* **Instruction**: Copy the data below exactly, line for line.

□ □ □ □ □

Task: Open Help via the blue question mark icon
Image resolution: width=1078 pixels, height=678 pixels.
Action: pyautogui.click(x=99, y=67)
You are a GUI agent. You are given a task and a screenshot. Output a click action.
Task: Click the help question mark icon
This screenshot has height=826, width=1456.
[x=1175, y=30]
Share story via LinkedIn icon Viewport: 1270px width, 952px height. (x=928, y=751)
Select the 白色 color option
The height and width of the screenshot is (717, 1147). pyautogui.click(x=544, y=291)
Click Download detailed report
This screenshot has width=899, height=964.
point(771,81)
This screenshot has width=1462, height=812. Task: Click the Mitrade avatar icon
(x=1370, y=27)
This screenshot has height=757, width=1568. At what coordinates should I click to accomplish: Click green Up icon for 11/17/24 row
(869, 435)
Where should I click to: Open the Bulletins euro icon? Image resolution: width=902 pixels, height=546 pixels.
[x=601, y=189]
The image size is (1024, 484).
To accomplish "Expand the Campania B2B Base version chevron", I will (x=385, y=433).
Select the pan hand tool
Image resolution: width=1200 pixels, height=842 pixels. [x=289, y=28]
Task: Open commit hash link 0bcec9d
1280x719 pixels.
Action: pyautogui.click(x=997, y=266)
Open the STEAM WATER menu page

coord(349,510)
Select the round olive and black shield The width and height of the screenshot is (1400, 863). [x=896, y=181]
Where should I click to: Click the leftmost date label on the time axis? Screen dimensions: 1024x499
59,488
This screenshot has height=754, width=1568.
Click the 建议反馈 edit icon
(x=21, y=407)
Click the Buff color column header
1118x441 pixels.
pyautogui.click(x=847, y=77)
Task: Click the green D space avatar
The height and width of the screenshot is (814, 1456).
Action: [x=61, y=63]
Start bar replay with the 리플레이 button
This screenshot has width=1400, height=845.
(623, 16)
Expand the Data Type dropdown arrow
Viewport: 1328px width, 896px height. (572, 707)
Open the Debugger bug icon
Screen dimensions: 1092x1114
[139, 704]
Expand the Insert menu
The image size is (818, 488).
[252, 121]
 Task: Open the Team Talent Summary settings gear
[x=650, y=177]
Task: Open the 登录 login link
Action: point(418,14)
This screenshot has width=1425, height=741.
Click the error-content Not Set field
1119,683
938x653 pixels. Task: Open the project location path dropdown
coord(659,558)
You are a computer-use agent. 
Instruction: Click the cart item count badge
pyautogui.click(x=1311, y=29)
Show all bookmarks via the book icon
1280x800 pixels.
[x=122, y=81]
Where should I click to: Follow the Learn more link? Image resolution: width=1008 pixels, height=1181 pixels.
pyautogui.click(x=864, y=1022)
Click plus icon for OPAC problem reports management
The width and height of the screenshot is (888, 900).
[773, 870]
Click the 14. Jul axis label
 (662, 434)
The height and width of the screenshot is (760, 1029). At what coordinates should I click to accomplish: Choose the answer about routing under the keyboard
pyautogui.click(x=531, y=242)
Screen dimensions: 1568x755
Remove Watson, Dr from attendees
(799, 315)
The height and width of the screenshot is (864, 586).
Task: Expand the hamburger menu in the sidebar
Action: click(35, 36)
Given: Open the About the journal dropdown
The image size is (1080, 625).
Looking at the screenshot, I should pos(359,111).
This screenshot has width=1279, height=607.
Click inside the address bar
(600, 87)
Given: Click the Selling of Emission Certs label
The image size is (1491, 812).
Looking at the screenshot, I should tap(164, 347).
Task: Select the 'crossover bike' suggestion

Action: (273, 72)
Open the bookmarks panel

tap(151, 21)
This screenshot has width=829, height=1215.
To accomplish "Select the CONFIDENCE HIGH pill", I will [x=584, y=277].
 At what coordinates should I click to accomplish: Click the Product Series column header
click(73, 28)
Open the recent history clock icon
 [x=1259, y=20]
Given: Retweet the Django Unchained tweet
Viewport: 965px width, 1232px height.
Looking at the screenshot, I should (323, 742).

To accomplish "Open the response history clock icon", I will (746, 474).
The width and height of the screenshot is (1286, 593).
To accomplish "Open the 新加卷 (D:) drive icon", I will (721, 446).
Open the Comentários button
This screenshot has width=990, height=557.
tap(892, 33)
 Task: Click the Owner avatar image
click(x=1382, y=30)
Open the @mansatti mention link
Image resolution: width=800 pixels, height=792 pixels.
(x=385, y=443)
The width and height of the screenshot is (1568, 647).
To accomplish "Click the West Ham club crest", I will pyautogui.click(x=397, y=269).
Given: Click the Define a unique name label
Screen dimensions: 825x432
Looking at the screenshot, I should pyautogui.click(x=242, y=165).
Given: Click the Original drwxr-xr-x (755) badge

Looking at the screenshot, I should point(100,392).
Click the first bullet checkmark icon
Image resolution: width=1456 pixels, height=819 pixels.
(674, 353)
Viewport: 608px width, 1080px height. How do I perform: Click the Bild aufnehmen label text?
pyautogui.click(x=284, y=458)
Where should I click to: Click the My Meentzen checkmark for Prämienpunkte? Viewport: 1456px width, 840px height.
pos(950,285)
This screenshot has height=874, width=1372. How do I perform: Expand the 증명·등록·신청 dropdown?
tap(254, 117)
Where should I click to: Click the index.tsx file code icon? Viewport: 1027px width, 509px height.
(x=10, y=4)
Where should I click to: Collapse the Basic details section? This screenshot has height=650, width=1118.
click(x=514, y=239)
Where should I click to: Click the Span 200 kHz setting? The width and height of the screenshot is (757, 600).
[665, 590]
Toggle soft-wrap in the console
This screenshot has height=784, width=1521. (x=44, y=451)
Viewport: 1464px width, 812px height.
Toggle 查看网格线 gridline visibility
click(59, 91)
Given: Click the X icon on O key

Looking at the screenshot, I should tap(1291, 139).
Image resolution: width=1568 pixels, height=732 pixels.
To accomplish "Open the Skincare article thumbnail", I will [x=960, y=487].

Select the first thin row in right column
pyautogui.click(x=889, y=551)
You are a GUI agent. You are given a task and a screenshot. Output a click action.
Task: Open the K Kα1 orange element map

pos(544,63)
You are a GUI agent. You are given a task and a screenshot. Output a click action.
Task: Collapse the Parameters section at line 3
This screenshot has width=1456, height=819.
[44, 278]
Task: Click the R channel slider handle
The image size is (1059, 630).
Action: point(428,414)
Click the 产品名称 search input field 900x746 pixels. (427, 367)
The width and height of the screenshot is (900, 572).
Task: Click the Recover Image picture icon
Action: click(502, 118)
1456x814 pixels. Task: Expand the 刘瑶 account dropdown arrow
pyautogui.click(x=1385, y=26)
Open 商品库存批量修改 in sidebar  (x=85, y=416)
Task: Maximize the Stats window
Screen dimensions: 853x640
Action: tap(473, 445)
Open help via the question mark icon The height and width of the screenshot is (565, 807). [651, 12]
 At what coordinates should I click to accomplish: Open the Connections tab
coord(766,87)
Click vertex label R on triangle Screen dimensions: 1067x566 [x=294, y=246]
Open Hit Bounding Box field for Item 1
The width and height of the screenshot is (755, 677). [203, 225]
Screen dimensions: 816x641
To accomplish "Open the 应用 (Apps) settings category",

□ □ □ □ □

* **Solution to the problem**:
Task: Open Help via the blue question mark icon
Image resolution: width=1078 pixels, height=678 pixels.
Action: pyautogui.click(x=99, y=67)
You are a GUI agent. You are given a task and a screenshot. Output a click action.
Task: Click the help question mark icon
This screenshot has height=826, width=1456.
[x=1175, y=30]
Share story via LinkedIn icon Viewport: 1270px width, 952px height. (x=928, y=751)
Select the 白色 color option
The height and width of the screenshot is (717, 1147). pyautogui.click(x=544, y=291)
Click Download detailed report
This screenshot has width=899, height=964.
point(771,81)
This screenshot has width=1462, height=812. Task: Click the Mitrade avatar icon
(x=1370, y=27)
This screenshot has height=757, width=1568. At what coordinates should I click to accomplish: Click green Up icon for 11/17/24 row
(869, 435)
Where should I click to: Open the Bulletins euro icon? Image resolution: width=902 pixels, height=546 pixels.
[x=601, y=189]
The image size is (1024, 484).
To accomplish "Expand the Campania B2B Base version chevron", I will (x=385, y=433).
Select the pan hand tool
Image resolution: width=1200 pixels, height=842 pixels. [x=289, y=28]
Task: Open commit hash link 0bcec9d
1280x719 pixels.
Action: pyautogui.click(x=997, y=266)
Open the STEAM WATER menu page

coord(349,510)
Select the round olive and black shield The width and height of the screenshot is (1400, 863). [x=896, y=181]
Where should I click to: Click the leftmost date label on the time axis? Screen dimensions: 1024x499
59,488
This screenshot has height=754, width=1568.
Click the 建议反馈 edit icon
(x=21, y=407)
Click the Buff color column header
1118x441 pixels.
pyautogui.click(x=847, y=77)
Task: Click the green D space avatar
The height and width of the screenshot is (814, 1456).
Action: [x=61, y=63]
Start bar replay with the 리플레이 button
This screenshot has width=1400, height=845.
(623, 16)
Expand the Data Type dropdown arrow
Viewport: 1328px width, 896px height. (572, 707)
Open the Debugger bug icon
Screen dimensions: 1092x1114
[139, 704]
Expand the Insert menu
The image size is (818, 488).
[252, 121]
 Task: Open the Team Talent Summary settings gear
[x=650, y=177]
Task: Open the 登录 login link
Action: point(418,14)
This screenshot has width=1425, height=741.
Click the error-content Not Set field
1119,683
938x653 pixels. Task: Open the project location path dropdown
coord(659,558)
You are a computer-use agent. 
Instruction: Click the cart item count badge
pyautogui.click(x=1311, y=29)
Show all bookmarks via the book icon
1280x800 pixels.
[x=122, y=81]
Where should I click to: Follow the Learn more link? Image resolution: width=1008 pixels, height=1181 pixels.
pyautogui.click(x=864, y=1022)
Click plus icon for OPAC problem reports management
The width and height of the screenshot is (888, 900).
[773, 870]
Click the 14. Jul axis label
 (662, 434)
The height and width of the screenshot is (760, 1029). At what coordinates should I click to accomplish: Choose the answer about routing under the keyboard
pyautogui.click(x=531, y=242)
Screen dimensions: 1568x755
Remove Watson, Dr from attendees
(799, 315)
The height and width of the screenshot is (864, 586).
Task: Expand the hamburger menu in the sidebar
Action: click(35, 36)
Given: Open the About the journal dropdown
The image size is (1080, 625).
Looking at the screenshot, I should pos(359,111).
This screenshot has width=1279, height=607.
Click inside the address bar
(600, 87)
Given: Click the Selling of Emission Certs label
The image size is (1491, 812).
Looking at the screenshot, I should tap(164, 347).
Task: Select the 'crossover bike' suggestion

Action: (273, 72)
Open the bookmarks panel

tap(151, 21)
This screenshot has width=829, height=1215.
To accomplish "Select the CONFIDENCE HIGH pill", I will [x=584, y=277].
 At what coordinates should I click to accomplish: Click the Product Series column header
click(73, 28)
Open the recent history clock icon
 [x=1259, y=20]
Given: Retweet the Django Unchained tweet
Viewport: 965px width, 1232px height.
Looking at the screenshot, I should (323, 742).

To accomplish "Open the response history clock icon", I will (746, 474).
The width and height of the screenshot is (1286, 593).
To accomplish "Open the 新加卷 (D:) drive icon", I will (721, 446).
Open the Comentários button
This screenshot has width=990, height=557.
tap(892, 33)
 Task: Click the Owner avatar image
click(x=1382, y=30)
Open the @mansatti mention link
Image resolution: width=800 pixels, height=792 pixels.
(x=385, y=443)
The width and height of the screenshot is (1568, 647).
To accomplish "Click the West Ham club crest", I will pyautogui.click(x=397, y=269).
Given: Click the Define a unique name label
Screen dimensions: 825x432
Looking at the screenshot, I should pyautogui.click(x=242, y=165).
Given: Click the Original drwxr-xr-x (755) badge

Looking at the screenshot, I should point(100,392).
Click the first bullet checkmark icon
Image resolution: width=1456 pixels, height=819 pixels.
(674, 353)
Viewport: 608px width, 1080px height. How do I perform: Click the Bild aufnehmen label text?
pyautogui.click(x=284, y=458)
Where should I click to: Click the My Meentzen checkmark for Prämienpunkte? Viewport: 1456px width, 840px height.
pos(950,285)
This screenshot has height=874, width=1372. How do I perform: Expand the 증명·등록·신청 dropdown?
tap(254, 117)
Where should I click to: Click the index.tsx file code icon? Viewport: 1027px width, 509px height.
(x=10, y=4)
Where should I click to: Collapse the Basic details section? This screenshot has height=650, width=1118.
click(x=514, y=239)
Where should I click to: Click the Span 200 kHz setting? The width and height of the screenshot is (757, 600).
[665, 590]
Toggle soft-wrap in the console
This screenshot has height=784, width=1521. (x=44, y=451)
Viewport: 1464px width, 812px height.
Toggle 查看网格线 gridline visibility
click(59, 91)
Given: Click the X icon on O key

Looking at the screenshot, I should tap(1291, 139).
Image resolution: width=1568 pixels, height=732 pixels.
To accomplish "Open the Skincare article thumbnail", I will [x=960, y=487].

Select the first thin row in right column
pyautogui.click(x=889, y=551)
You are a GUI agent. You are given a task and a screenshot. Output a click action.
Task: Open the K Kα1 orange element map

pos(544,63)
You are a GUI agent. You are given a task and a screenshot. Output a click action.
Task: Collapse the Parameters section at line 3
This screenshot has width=1456, height=819.
[44, 278]
Task: Click the R channel slider handle
The image size is (1059, 630).
Action: point(428,414)
Click the 产品名称 search input field 900x746 pixels. (427, 367)
The width and height of the screenshot is (900, 572).
Task: Click the Recover Image picture icon
Action: click(502, 118)
1456x814 pixels. Task: Expand the 刘瑶 account dropdown arrow
pyautogui.click(x=1385, y=26)
Open 商品库存批量修改 in sidebar  (x=85, y=416)
Task: Maximize the Stats window
Screen dimensions: 853x640
Action: tap(473, 445)
Open help via the question mark icon The height and width of the screenshot is (565, 807). [651, 12]
 At what coordinates should I click to accomplish: Open the Connections tab
coord(766,87)
Click vertex label R on triangle Screen dimensions: 1067x566 [x=294, y=246]
Open Hit Bounding Box field for Item 1
The width and height of the screenshot is (755, 677). [203, 225]
Screen dimensions: 816x641
To accomplish "Open the 应用 (Apps) settings category",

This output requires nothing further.